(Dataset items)
*****

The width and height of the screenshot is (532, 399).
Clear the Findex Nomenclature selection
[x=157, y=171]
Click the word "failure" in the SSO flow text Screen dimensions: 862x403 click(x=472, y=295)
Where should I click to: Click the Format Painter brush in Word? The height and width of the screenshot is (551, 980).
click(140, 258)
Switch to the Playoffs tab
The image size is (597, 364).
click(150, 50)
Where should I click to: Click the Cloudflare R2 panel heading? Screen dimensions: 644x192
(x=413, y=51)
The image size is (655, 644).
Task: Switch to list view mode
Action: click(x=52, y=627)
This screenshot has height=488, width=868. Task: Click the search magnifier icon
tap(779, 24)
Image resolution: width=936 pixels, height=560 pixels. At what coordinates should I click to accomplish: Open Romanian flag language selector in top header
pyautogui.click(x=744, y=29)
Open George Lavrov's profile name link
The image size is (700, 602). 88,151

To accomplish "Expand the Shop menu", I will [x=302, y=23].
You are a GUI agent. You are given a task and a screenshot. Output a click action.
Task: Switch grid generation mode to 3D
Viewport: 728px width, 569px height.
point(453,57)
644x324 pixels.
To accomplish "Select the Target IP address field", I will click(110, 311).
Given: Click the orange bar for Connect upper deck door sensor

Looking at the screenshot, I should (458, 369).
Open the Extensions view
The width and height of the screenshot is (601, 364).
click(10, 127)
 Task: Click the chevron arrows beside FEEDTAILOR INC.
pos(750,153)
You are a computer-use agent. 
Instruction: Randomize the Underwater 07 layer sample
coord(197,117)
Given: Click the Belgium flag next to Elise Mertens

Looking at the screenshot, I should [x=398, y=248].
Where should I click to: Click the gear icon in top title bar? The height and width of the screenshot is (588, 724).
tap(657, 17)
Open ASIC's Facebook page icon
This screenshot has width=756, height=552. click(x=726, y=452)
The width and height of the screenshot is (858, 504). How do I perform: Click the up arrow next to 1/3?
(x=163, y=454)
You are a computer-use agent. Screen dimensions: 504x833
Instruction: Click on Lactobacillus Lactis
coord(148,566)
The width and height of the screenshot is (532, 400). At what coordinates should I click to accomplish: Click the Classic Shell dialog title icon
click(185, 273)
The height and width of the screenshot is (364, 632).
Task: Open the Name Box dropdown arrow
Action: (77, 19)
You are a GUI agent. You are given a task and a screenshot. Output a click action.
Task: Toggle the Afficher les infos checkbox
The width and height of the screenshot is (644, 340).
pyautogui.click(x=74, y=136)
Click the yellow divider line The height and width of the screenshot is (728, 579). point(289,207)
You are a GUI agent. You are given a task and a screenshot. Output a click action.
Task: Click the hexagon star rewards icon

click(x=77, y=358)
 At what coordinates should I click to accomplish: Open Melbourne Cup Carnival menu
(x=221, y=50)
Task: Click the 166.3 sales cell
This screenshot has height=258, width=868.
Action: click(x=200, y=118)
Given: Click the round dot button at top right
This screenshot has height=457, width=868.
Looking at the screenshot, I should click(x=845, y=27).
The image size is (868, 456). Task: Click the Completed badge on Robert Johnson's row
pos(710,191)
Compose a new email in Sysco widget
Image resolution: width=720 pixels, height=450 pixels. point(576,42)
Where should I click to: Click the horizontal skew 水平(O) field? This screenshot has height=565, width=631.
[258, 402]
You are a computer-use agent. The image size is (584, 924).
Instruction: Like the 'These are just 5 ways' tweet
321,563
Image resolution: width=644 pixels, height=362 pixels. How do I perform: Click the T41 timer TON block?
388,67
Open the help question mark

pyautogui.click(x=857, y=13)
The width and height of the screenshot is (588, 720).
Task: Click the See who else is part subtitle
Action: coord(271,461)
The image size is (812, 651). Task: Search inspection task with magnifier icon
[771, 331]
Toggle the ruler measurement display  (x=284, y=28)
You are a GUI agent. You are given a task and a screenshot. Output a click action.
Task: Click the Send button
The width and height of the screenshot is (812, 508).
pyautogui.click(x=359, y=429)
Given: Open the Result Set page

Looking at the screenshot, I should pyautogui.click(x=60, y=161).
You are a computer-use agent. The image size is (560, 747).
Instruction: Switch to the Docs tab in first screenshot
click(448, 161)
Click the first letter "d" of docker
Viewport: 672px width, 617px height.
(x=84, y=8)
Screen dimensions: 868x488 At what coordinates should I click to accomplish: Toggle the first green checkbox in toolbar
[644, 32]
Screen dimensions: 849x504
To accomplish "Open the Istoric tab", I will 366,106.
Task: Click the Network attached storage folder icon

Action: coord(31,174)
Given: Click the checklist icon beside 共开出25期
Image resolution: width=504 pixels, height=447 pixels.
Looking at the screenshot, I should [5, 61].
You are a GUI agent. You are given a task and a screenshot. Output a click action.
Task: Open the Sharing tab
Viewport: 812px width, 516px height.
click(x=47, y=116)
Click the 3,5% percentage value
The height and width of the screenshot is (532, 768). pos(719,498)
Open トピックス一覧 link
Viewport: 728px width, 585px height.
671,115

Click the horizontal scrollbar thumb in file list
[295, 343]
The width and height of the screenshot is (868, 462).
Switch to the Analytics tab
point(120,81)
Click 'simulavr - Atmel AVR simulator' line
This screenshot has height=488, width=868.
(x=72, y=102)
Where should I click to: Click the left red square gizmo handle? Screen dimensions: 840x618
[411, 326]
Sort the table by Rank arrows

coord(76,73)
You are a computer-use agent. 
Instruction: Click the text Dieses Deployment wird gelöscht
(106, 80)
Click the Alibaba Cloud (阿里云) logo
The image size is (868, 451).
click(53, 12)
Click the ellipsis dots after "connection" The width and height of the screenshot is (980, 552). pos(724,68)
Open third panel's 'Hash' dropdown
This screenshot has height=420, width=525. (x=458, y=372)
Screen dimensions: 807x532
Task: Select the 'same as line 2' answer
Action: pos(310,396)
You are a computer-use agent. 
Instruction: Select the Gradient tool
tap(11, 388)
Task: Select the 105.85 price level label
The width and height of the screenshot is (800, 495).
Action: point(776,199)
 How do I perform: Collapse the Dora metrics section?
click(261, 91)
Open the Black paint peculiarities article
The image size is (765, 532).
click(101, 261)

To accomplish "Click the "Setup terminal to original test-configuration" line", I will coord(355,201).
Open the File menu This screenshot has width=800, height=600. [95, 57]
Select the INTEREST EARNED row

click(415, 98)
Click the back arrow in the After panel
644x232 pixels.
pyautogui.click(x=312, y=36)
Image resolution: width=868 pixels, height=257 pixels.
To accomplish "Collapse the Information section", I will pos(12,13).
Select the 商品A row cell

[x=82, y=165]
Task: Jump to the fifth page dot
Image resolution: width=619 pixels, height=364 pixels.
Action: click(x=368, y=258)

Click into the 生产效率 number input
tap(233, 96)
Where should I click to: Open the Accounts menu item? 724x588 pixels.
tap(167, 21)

*****

Retype each line above, keeping every character.

The width and height of the screenshot is (532, 399).
Clear the Findex Nomenclature selection
[x=157, y=171]
Click the word "failure" in the SSO flow text Screen dimensions: 862x403 click(x=472, y=295)
Where should I click to: Click the Format Painter brush in Word? The height and width of the screenshot is (551, 980).
click(140, 258)
Switch to the Playoffs tab
The image size is (597, 364).
click(150, 50)
Where should I click to: Click the Cloudflare R2 panel heading? Screen dimensions: 644x192
(x=413, y=51)
The image size is (655, 644).
Task: Switch to list view mode
Action: click(x=52, y=627)
This screenshot has height=488, width=868. Task: Click the search magnifier icon
tap(779, 24)
Image resolution: width=936 pixels, height=560 pixels. At what coordinates should I click to accomplish: Open Romanian flag language selector in top header
pyautogui.click(x=744, y=29)
Open George Lavrov's profile name link
The image size is (700, 602). 88,151

To accomplish "Expand the Shop menu", I will [x=302, y=23].
You are a GUI agent. You are given a task and a screenshot. Output a click action.
Task: Switch grid generation mode to 3D
Viewport: 728px width, 569px height.
point(453,57)
644x324 pixels.
To accomplish "Select the Target IP address field", I will click(110, 311).
Given: Click the orange bar for Connect upper deck door sensor

Looking at the screenshot, I should (458, 369).
Open the Extensions view
The width and height of the screenshot is (601, 364).
click(10, 127)
 Task: Click the chevron arrows beside FEEDTAILOR INC.
pos(750,153)
You are a computer-use agent. 
Instruction: Randomize the Underwater 07 layer sample
coord(197,117)
Given: Click the Belgium flag next to Elise Mertens

Looking at the screenshot, I should [x=398, y=248].
Where should I click to: Click the gear icon in top title bar? The height and width of the screenshot is (588, 724).
tap(657, 17)
Open ASIC's Facebook page icon
This screenshot has width=756, height=552. click(x=726, y=452)
The width and height of the screenshot is (858, 504). How do I perform: Click the up arrow next to 1/3?
(x=163, y=454)
You are a computer-use agent. Screen dimensions: 504x833
Instruction: Click on Lactobacillus Lactis
coord(148,566)
The width and height of the screenshot is (532, 400). At what coordinates should I click to accomplish: Click the Classic Shell dialog title icon
click(185, 273)
The height and width of the screenshot is (364, 632).
Task: Open the Name Box dropdown arrow
Action: (77, 19)
You are a GUI agent. You are given a task and a screenshot. Output a click action.
Task: Toggle the Afficher les infos checkbox
The width and height of the screenshot is (644, 340).
pyautogui.click(x=74, y=136)
Click the yellow divider line The height and width of the screenshot is (728, 579). point(289,207)
You are a GUI agent. You are given a task and a screenshot. Output a click action.
Task: Click the hexagon star rewards icon

click(x=77, y=358)
 At what coordinates should I click to accomplish: Open Melbourne Cup Carnival menu
(x=221, y=50)
Task: Click the 166.3 sales cell
This screenshot has height=258, width=868.
Action: click(x=200, y=118)
Given: Click the round dot button at top right
This screenshot has height=457, width=868.
Looking at the screenshot, I should click(x=845, y=27).
The image size is (868, 456). Task: Click the Completed badge on Robert Johnson's row
pos(710,191)
Compose a new email in Sysco widget
Image resolution: width=720 pixels, height=450 pixels. point(576,42)
Where should I click to: Click the horizontal skew 水平(O) field? This screenshot has height=565, width=631.
[258, 402]
You are a computer-use agent. The image size is (584, 924).
Instruction: Like the 'These are just 5 ways' tweet
321,563
Image resolution: width=644 pixels, height=362 pixels. How do I perform: Click the T41 timer TON block?
388,67
Open the help question mark

pyautogui.click(x=857, y=13)
The width and height of the screenshot is (588, 720).
Task: Click the See who else is part subtitle
Action: coord(271,461)
The image size is (812, 651). Task: Search inspection task with magnifier icon
[771, 331]
Toggle the ruler measurement display  (x=284, y=28)
You are a GUI agent. You are given a task and a screenshot. Output a click action.
Task: Click the Send button
The width and height of the screenshot is (812, 508).
pyautogui.click(x=359, y=429)
Given: Open the Result Set page

Looking at the screenshot, I should pyautogui.click(x=60, y=161).
You are a computer-use agent. The image size is (560, 747).
Instruction: Switch to the Docs tab in first screenshot
click(448, 161)
Click the first letter "d" of docker
Viewport: 672px width, 617px height.
(x=84, y=8)
Screen dimensions: 868x488 At what coordinates should I click to accomplish: Toggle the first green checkbox in toolbar
[644, 32]
Screen dimensions: 849x504
To accomplish "Open the Istoric tab", I will 366,106.
Task: Click the Network attached storage folder icon

Action: coord(31,174)
Given: Click the checklist icon beside 共开出25期
Image resolution: width=504 pixels, height=447 pixels.
Looking at the screenshot, I should [5, 61].
You are a GUI agent. You are given a task and a screenshot. Output a click action.
Task: Open the Sharing tab
Viewport: 812px width, 516px height.
click(x=47, y=116)
Click the 3,5% percentage value
The height and width of the screenshot is (532, 768). pos(719,498)
Open トピックス一覧 link
Viewport: 728px width, 585px height.
671,115

Click the horizontal scrollbar thumb in file list
[295, 343]
The width and height of the screenshot is (868, 462).
Switch to the Analytics tab
point(120,81)
Click 'simulavr - Atmel AVR simulator' line
This screenshot has height=488, width=868.
(x=72, y=102)
Where should I click to: Click the left red square gizmo handle? Screen dimensions: 840x618
[411, 326]
Sort the table by Rank arrows

coord(76,73)
You are a computer-use agent. 
Instruction: Click the text Dieses Deployment wird gelöscht
(106, 80)
Click the Alibaba Cloud (阿里云) logo
The image size is (868, 451).
click(53, 12)
Click the ellipsis dots after "connection" The width and height of the screenshot is (980, 552). pos(724,68)
Open third panel's 'Hash' dropdown
This screenshot has height=420, width=525. (x=458, y=372)
Screen dimensions: 807x532
Task: Select the 'same as line 2' answer
Action: pos(310,396)
You are a computer-use agent. 
Instruction: Select the Gradient tool
tap(11, 388)
Task: Select the 105.85 price level label
The width and height of the screenshot is (800, 495).
Action: point(776,199)
 How do I perform: Collapse the Dora metrics section?
click(261, 91)
Open the Black paint peculiarities article
The image size is (765, 532).
click(101, 261)

To accomplish "Click the "Setup terminal to original test-configuration" line", I will coord(355,201).
Open the File menu This screenshot has width=800, height=600. [95, 57]
Select the INTEREST EARNED row

click(415, 98)
Click the back arrow in the After panel
644x232 pixels.
pyautogui.click(x=312, y=36)
Image resolution: width=868 pixels, height=257 pixels.
To accomplish "Collapse the Information section", I will pos(12,13).
Select the 商品A row cell

[x=82, y=165]
Task: Jump to the fifth page dot
Image resolution: width=619 pixels, height=364 pixels.
Action: click(x=368, y=258)

Click into the 生产效率 number input
tap(233, 96)
Where should I click to: Open the Accounts menu item? 724x588 pixels.
tap(167, 21)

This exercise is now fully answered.